County faces more cuts

ALBANY -- Declining revenues may force Dougherty County officials to look at personnel options -- including unpaid holidays or furloughs -- as they try to build a budget while bracing for what may be a $2 million dip to their bottom line.

During Friday morning's meeting of the Dougherty County Commission's Finance Committee, Administrator Richard Crowdis told committee members that additional measures would likely be needed to create a balanced budget for the upcoming fiscal year.

Georgia's state constitution requires local governments to operate with a balanced budget meaning they are prohibited by law from spending more money than they take in.

And with those revenues trending downward for the third straight year -- to the tune of $2 million -- some officials believe that existing policies to trim the fat from the budget simply won't be enough to keep up.

"Revenues are down, expenditures are in line with the budget, but we have to do something," Finance Committee Chairman Lamar Hudgins said. "They're (Crowdis and staff) going to have to make some recommendations and some tough decisions on what to bring back before us."

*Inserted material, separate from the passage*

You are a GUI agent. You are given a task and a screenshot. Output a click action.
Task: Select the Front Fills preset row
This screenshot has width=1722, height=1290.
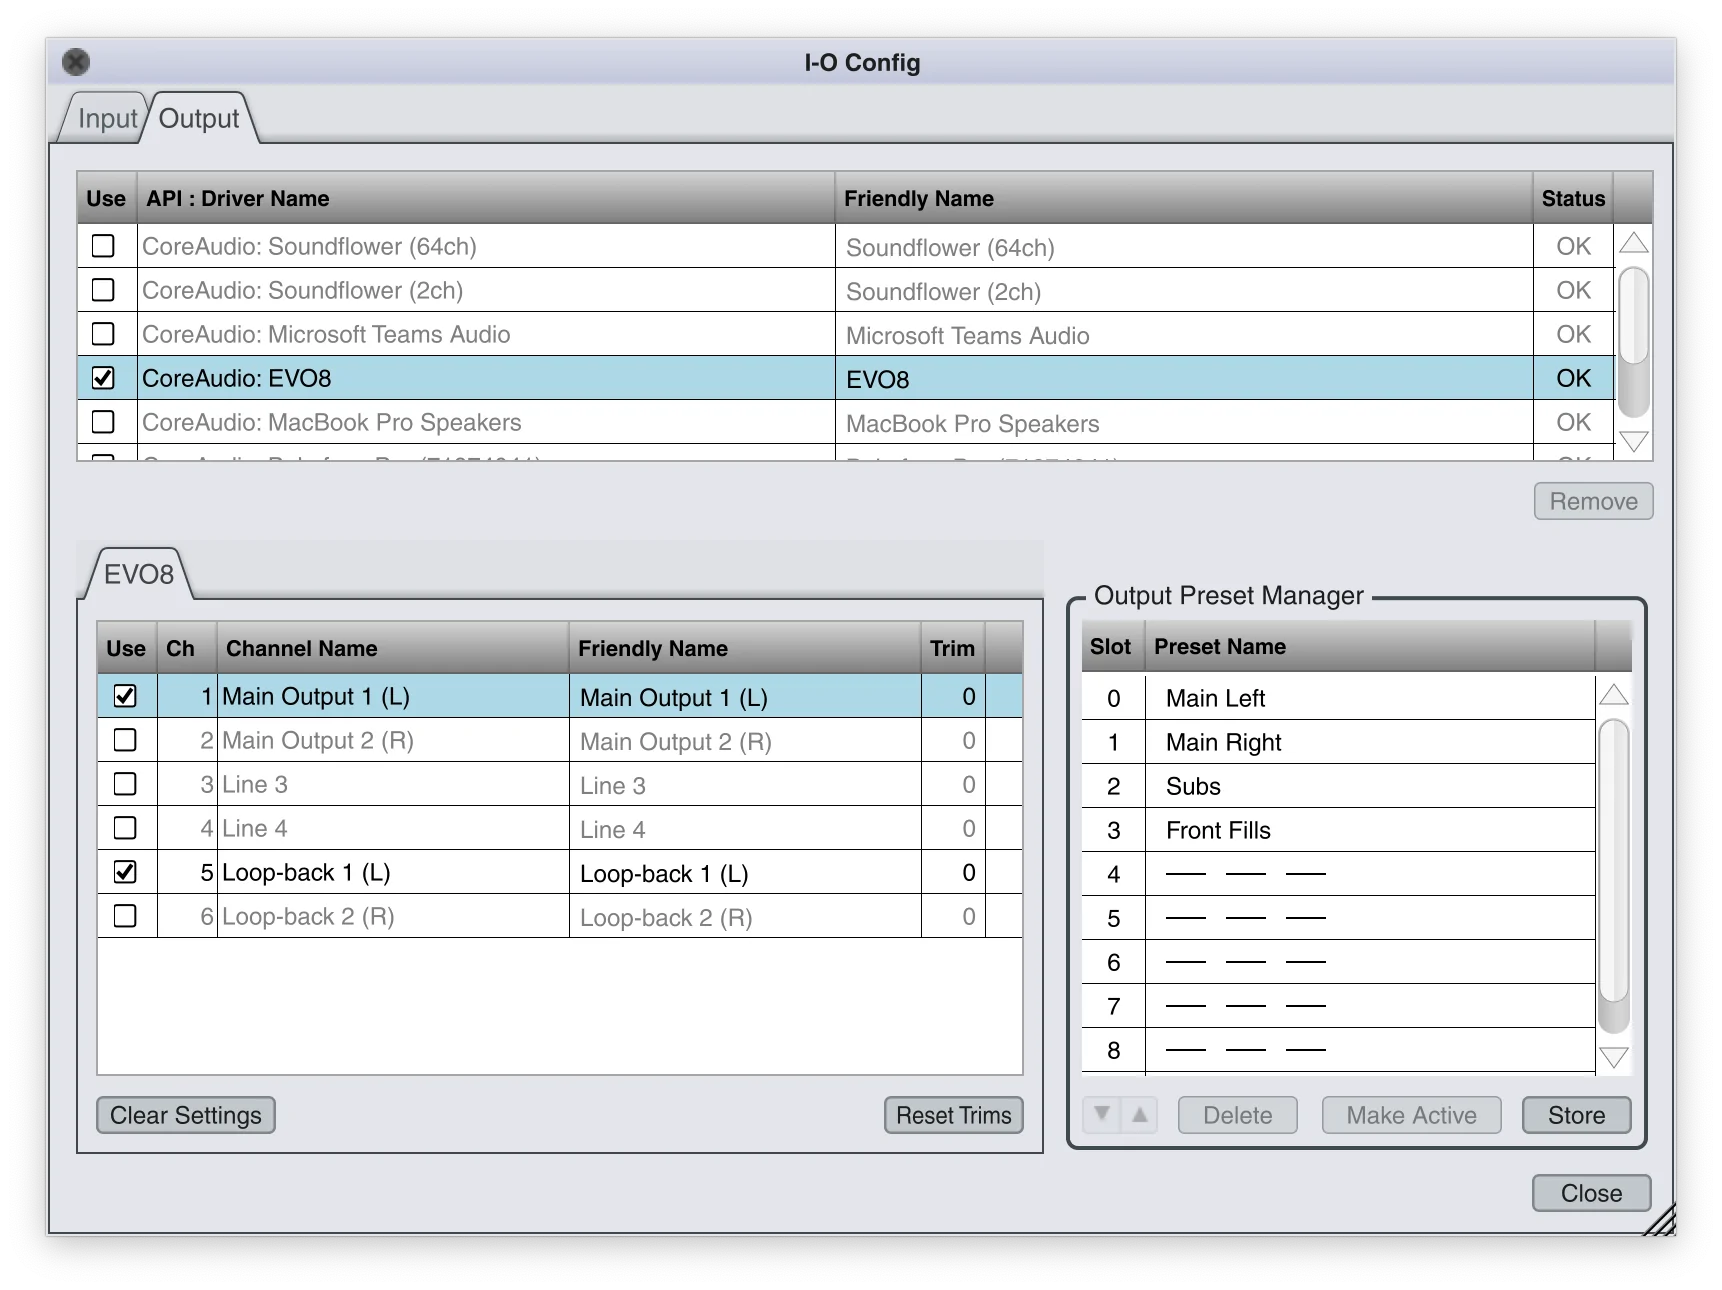point(1338,830)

County governments provide money to constitutional officers who then have the authority under state law to legally do anything they want with that money.

For example, the county commission should implement furlough days, but Sheriff Kevin Sproul could ignore the furlough order if he believes he can make his money stretch without the furloughs.

Sproul, who says he isn't a big fan of unpaid holidays or furloughs, said he understands the financial situation facing the county and pledged to work with the commission.

"We're trying to be optimistic and positive here. We know we're all blessed to have jobs, period," Sproul said. "With that being said though, as sheriff, my first priority is the safety and well being of the community and of my employees and cutting the public safety budget can affect both of those.

"We've sacrificed like everyone else, with the cuts last year and the cuts this year," Sproul said. "But we'll work with Mr. Crowdis and see if we can't bridge the gap the best we can."

Sproul -- who oversees roughly one-third of the county's total budget through operation of the jail and the sheriff's department -- said that his current budget proposal includes a five percent cut on top of a 5 percent cut last year.

Crowdis says that one option that seems to have worked well in other counties is eliminating paid holidays.

"After speaking with some people in other counties the idea of unpaid holidays seems like one that would allow for a smooth transition into the furlough process without hurting our service delivery because people already associate it as a day when county offices are closed," Crowdis said.

The idea, which is still being researched, is estimated to save the county $880,000.

Currently, roughly two-thirds of the county's budget is in salaries and benefits so any adjustment in that area would have a significant impact.

"We're hoping that something like that would help us weather the storm until things get better," Crowdis said. "We have to cut our dependency on our reserve transfers. We just can't continue to pull money out each year so we have to find ways to trim expenses."